Plants Raise Humidity Percentage
A study published in February 2013 found that household plants can greatly raise humidity levels indoors which will lower the virulence of airborne viruses. As you can see, the two are inversely proportional and as the researchers pointed out if space’s humidity reaches 40 percent, then the infectivity of the viruses will decrease. At this point, you may already know that this process is called transpiration, which all plants are capable of sans for cacti and succulents.
According to The Sill’s head of plant science and education Christopher Satch, transpiration happens when the sunlight hits the leaves of the plant, thereby pulling out the water content from it.
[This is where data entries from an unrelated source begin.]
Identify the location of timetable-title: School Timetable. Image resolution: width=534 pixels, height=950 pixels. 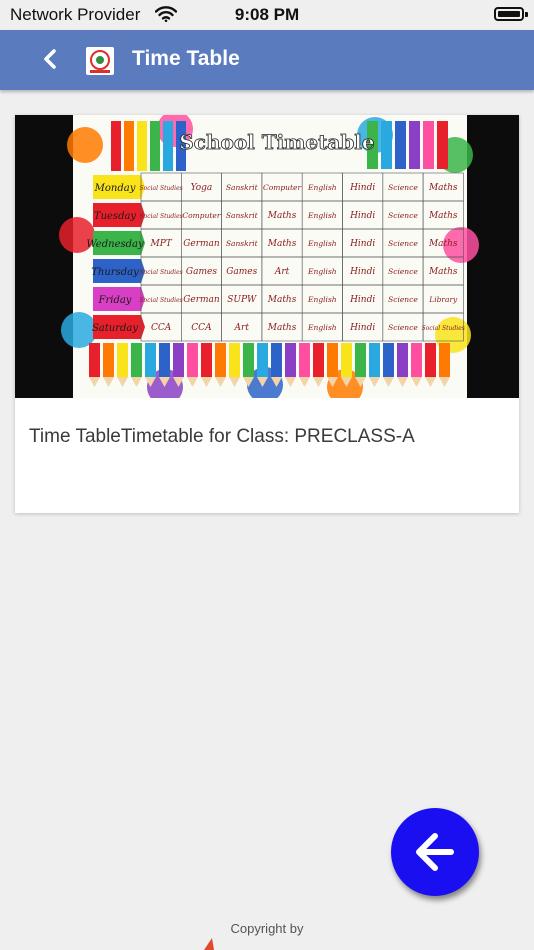
(276, 142).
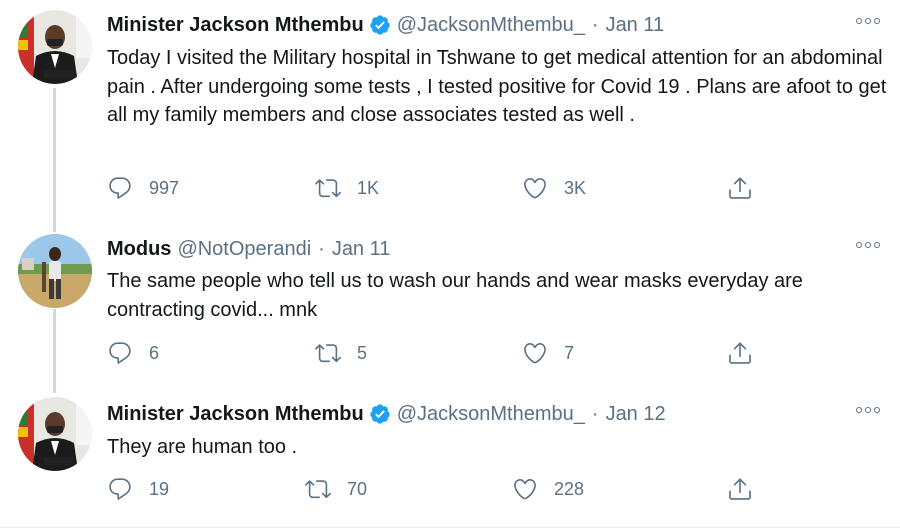 This screenshot has width=900, height=531. What do you see at coordinates (202, 447) in the screenshot?
I see `tweet-text: They are human too .` at bounding box center [202, 447].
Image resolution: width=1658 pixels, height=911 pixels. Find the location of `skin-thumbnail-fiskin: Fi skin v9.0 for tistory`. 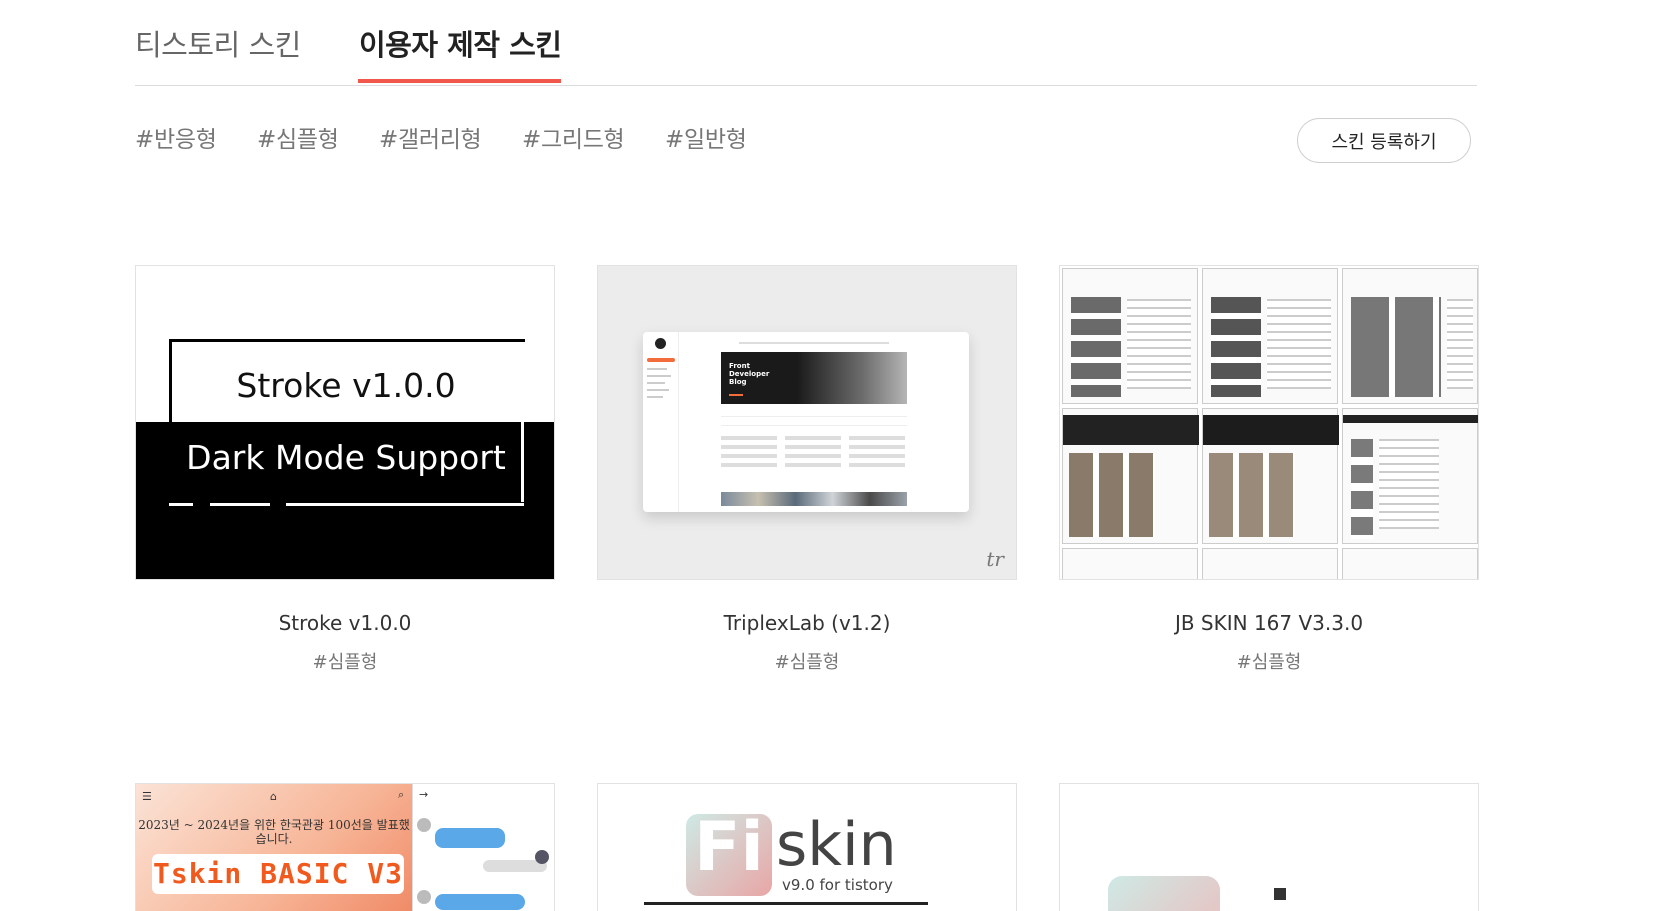

skin-thumbnail-fiskin: Fi skin v9.0 for tistory is located at coordinates (807, 847).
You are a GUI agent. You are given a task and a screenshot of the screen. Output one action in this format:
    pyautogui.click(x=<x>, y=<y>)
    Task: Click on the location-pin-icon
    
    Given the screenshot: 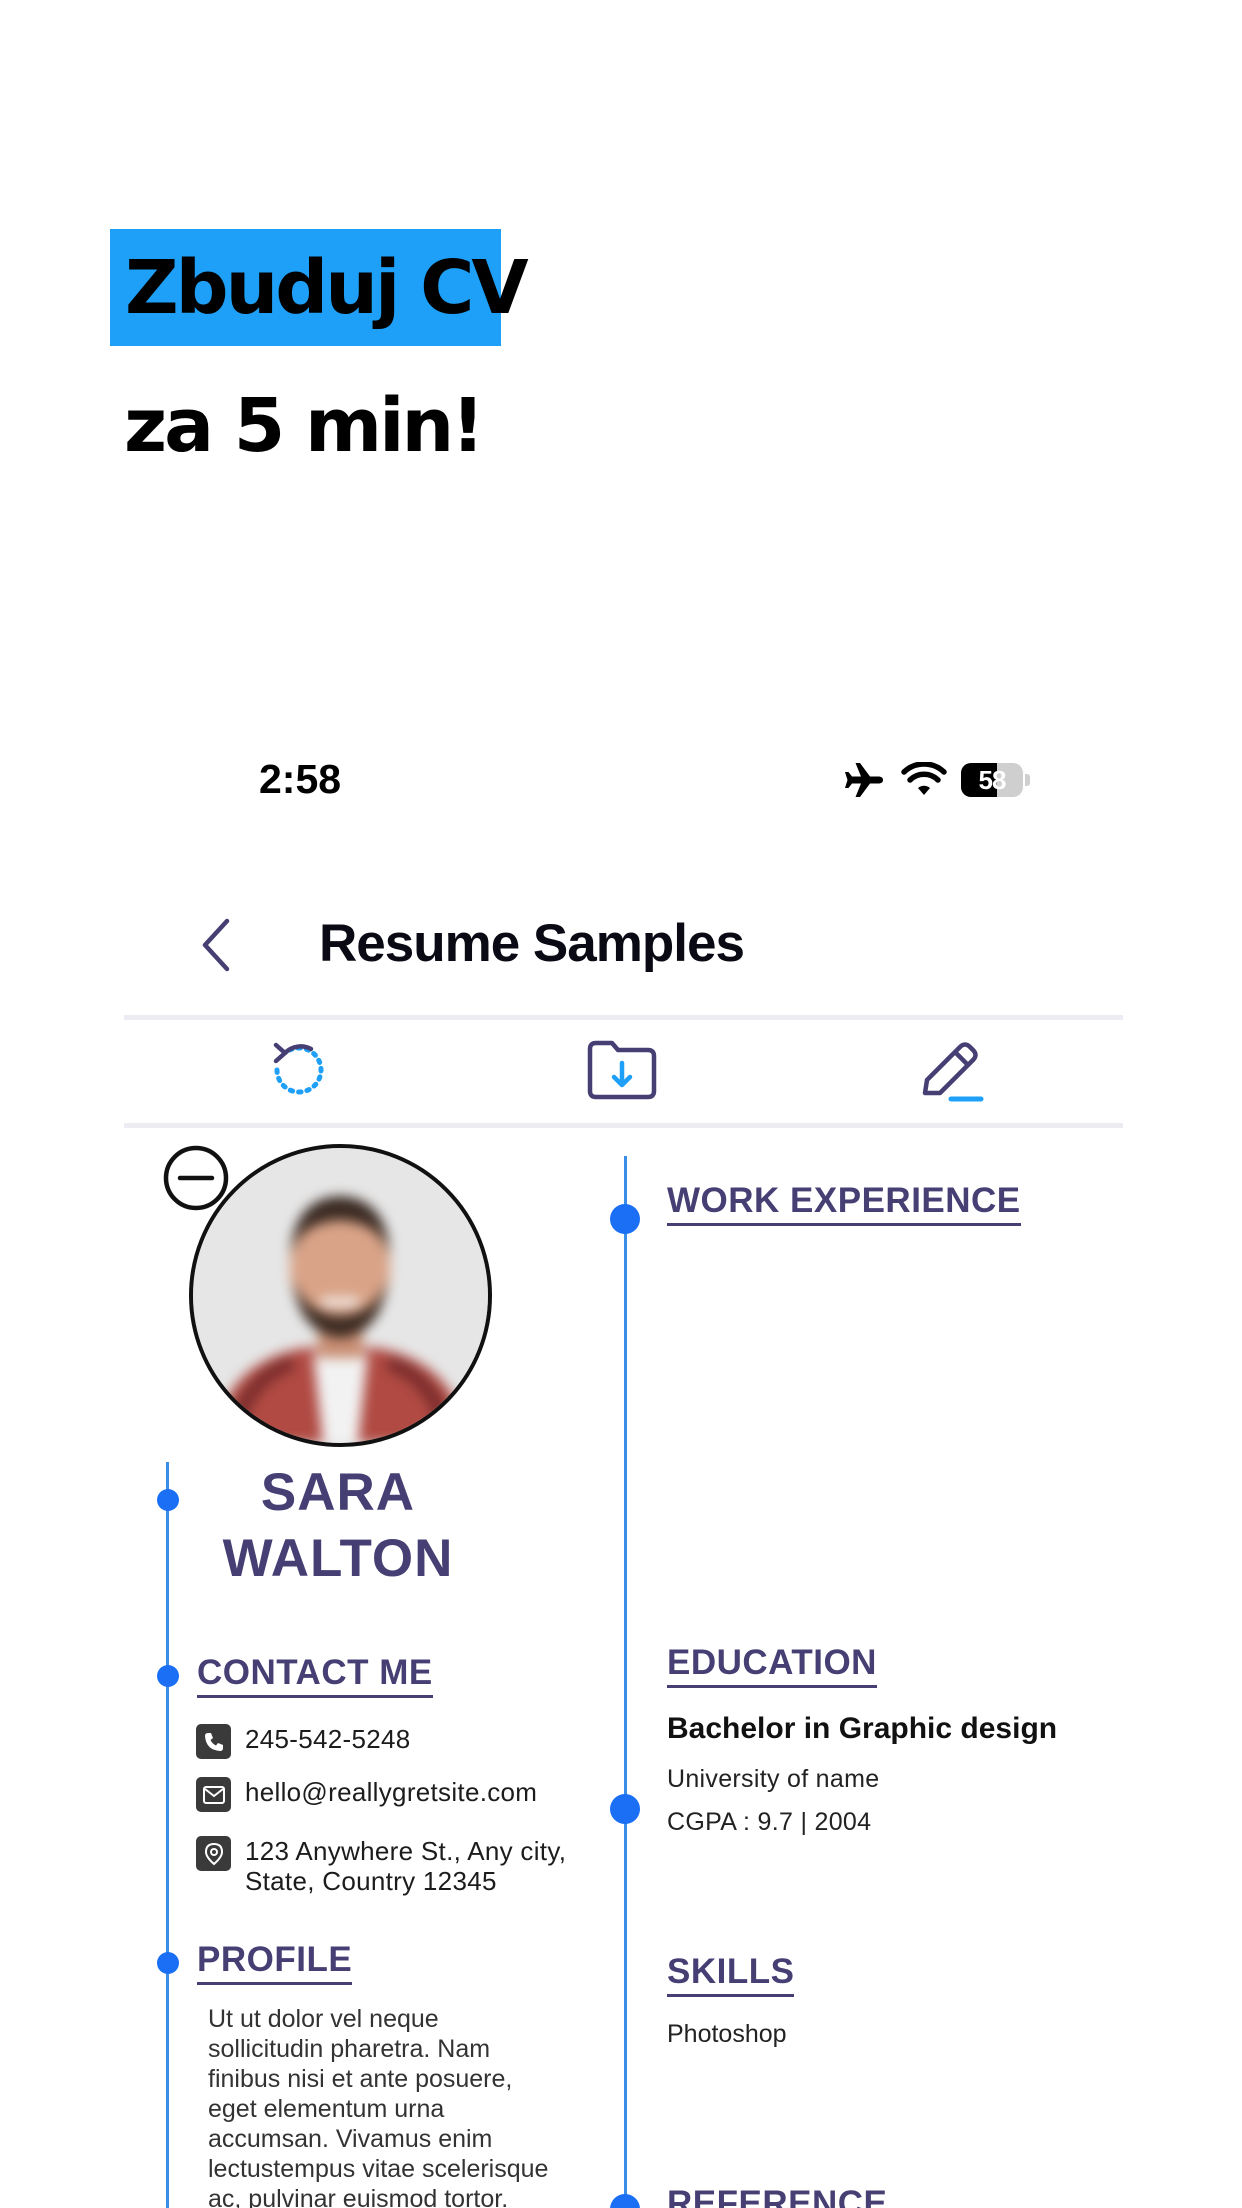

Then, to replace the water that evaporated, the leaves then get water from the soil through the stem and roots. The bigger the plant, the more time the process occurs, and the more water are released into the air. Needless to say, the more plants you have at your house, the higher the humidity will be.
Plants at the Office
Another research done by Pierre Horwitz and Eddie van Etten for The Conservation showed how plants can be beneficial in the workplace. In the office, it can be easier to transmit and catch diseases because you meet with a lot of people who came from different places. Apart from the poor ventilation and the number of people you interact with, there are other health problems that stem from a lot of factors, like the chemical used in furniture.
The answer to this is simple: place plants in your office. The greenery can eliminate certain harmful substances in the air like benzene, formaldehyde, xylene, toluene, ethylbenzene, and sometimes even ammonia, which can be found in cleaning products. As for the bacteria found in plants, it turns out that these may be good for us, as the researchers declared because it will help stabilize the ecology of the artificial environment.
List of Household Plants and Uses
Finally convinced that you’re investing in some plants? In 2017, NASA scientists have revealed some of those which you can have in your house that will be beneficial to your health. First is the Areca palm, which is best for those who usually catch colds and have sinus issues. This Madagascan plant releases water into the air, making breathing and falling asleep easier.
The ever-popular aloe vera can combat formaldehyde and benzene and is a known air purifier. English ivy, meanwhile, can remove an astounding amount of airborne mold in 12 hours, the American College of Allergy, Asthma & Immunology discovered. For those whose only vacant spot in the house is not reached by sunlight all the time, the Chinese evergreen is perfect – it is low-maintenance, one of the easiest to manage can survive in low light – it is said that it kills toxins more as time passes by.
Meanwhile, those who want to do it for the ‘Gram may opt for the spider plant, which is also the bomb for dust allergies as it was found to remove 90 percent of toxins in at least two days. The Boston fern, Lady Palms, and Weeping Figs purify the air and can most certainly make any space brighter.